Es macht mich wirklich wütend: Frauen schauen zu diesen Leuten auf und suchen ihren Rat, und ihr Rat lautet: Hm, trag‘ doch mal Lippenstift auf, bevor dein Ehemann von der Arbeit nach Hause kommt. Das alles brachte ich in unsere kleine Hauskapelle, die sich über Matts Aufnahmestudio befand und erzählte es Gott. Und dann kam mir die Idee: Einfach selber einen Podcast zu machen.“ Camerons Mann hatte bereits eine Weile einen Podcast, den er ursprünglich für Leistungspunkte an der Universität gestartet hatte: „Pints With Aquinas“, einen Podcast über die Philosophie des heilige Thomas.
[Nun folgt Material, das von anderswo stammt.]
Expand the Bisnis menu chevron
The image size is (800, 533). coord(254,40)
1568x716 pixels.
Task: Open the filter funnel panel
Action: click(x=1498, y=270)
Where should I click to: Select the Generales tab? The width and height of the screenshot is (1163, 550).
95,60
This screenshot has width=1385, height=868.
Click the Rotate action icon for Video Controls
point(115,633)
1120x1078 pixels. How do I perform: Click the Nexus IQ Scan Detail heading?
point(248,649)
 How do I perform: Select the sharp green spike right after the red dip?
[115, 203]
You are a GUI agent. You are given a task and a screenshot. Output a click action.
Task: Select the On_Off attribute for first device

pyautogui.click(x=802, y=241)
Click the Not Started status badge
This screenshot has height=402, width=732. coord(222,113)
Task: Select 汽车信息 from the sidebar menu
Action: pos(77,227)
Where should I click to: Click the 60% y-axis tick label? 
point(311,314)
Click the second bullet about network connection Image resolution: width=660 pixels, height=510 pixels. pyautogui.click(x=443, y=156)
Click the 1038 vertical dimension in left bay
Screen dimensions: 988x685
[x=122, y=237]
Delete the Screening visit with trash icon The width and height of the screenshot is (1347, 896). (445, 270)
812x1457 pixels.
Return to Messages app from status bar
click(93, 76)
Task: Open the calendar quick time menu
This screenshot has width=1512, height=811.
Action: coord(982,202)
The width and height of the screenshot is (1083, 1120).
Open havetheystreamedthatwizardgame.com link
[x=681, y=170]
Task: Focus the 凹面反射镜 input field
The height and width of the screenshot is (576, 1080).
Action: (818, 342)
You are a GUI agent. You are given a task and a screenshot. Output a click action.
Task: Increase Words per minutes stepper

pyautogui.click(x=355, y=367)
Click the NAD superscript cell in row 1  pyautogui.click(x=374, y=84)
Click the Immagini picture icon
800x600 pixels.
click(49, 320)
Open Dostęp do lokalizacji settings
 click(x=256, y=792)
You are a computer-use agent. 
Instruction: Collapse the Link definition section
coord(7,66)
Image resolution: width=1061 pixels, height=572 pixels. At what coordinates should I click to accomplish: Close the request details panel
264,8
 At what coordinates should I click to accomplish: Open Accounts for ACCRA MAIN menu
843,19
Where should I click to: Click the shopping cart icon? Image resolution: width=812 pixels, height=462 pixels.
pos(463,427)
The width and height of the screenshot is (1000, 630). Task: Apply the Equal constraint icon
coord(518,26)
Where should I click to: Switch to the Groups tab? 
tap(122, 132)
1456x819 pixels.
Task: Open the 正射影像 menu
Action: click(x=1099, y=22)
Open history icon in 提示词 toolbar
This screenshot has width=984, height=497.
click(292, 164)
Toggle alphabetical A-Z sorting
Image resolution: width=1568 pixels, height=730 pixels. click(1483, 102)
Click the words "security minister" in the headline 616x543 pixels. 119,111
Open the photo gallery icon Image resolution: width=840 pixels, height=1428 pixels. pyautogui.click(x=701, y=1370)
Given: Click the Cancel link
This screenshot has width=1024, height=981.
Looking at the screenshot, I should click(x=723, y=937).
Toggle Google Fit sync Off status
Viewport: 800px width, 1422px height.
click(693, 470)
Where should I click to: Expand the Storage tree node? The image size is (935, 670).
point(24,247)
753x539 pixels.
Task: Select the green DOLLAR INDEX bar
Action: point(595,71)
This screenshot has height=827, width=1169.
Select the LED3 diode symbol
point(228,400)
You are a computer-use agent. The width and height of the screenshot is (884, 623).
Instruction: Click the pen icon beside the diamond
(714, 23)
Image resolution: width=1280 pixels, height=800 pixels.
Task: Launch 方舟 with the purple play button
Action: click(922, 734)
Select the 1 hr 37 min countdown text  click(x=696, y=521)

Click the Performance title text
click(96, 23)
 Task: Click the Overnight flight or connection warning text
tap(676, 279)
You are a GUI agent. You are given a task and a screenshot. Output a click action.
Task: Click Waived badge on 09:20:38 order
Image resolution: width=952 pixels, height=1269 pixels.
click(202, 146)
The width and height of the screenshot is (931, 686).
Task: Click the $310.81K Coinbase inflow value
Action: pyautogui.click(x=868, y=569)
Heute ist „Pints with Aquinas“ ein YouTube-Kanal mit knapp 180 000 Abonnenten. Neben philosophischen Videos lädt Matt auch lange Interviews mit Gästen aus der katholischen Welt hoch: Scott Hahn, Peter Kreeft und Christopher West waren bereits bei ihm zu Gast.

Schwere Themen

Camerons Gäste sind Frauen – manche von ihnen ebenfalls katholische Medienpersönlichkeiten, manche einfach Freundinnen, und manche sind einfach Zuhörerinnen. „Ich habe mir alle schwierigen Themen vorgenommen: Gleichgeschlechtliche Anziehung. Postnatale Depression. Natürliche Empfängnisverhütung. Sex. Sich als Mutter überfordert zu fühlen. Es ist nicht blitzblank, sondern echt!“ Auf die Frage, was für einen Ratschlag sie Müttern gibt, die sich überfordert fühlen, antwortet sie: „Senke deine Standards. Frag‘ den Herrn, was er jetzt wirklich von dir möchte. Trenne deine Erwartungen von seinen: Denn seine sind es, die zählen. Und meistens will er gar kein perfekt geputztes und dekoriertes Haus, oder aus dem Ei gepellte Kinder, sondern nur deine Gegenwart – so, wie bei Martha und Maria.“ Für Cameron ist das der Schlüssel für so vieles: Den Tatsachen ins Gesicht sehen – das heißt, Gott ins Gesicht sehen. Und realistisch sein, echt sein. Ihr Podcast ist genau wie sie: Ehrlich, direkt, voller verrückter Geschichten, aus denen gerade im Unfertigen, Kaputten, Nichtperfekten immer eine Geschichte über Gott im Zentrum steht.


Camerons Podcast ist unter „cameronfradd.com“ sowie auf YouTube unter „Cameron Fradd“ zu finden.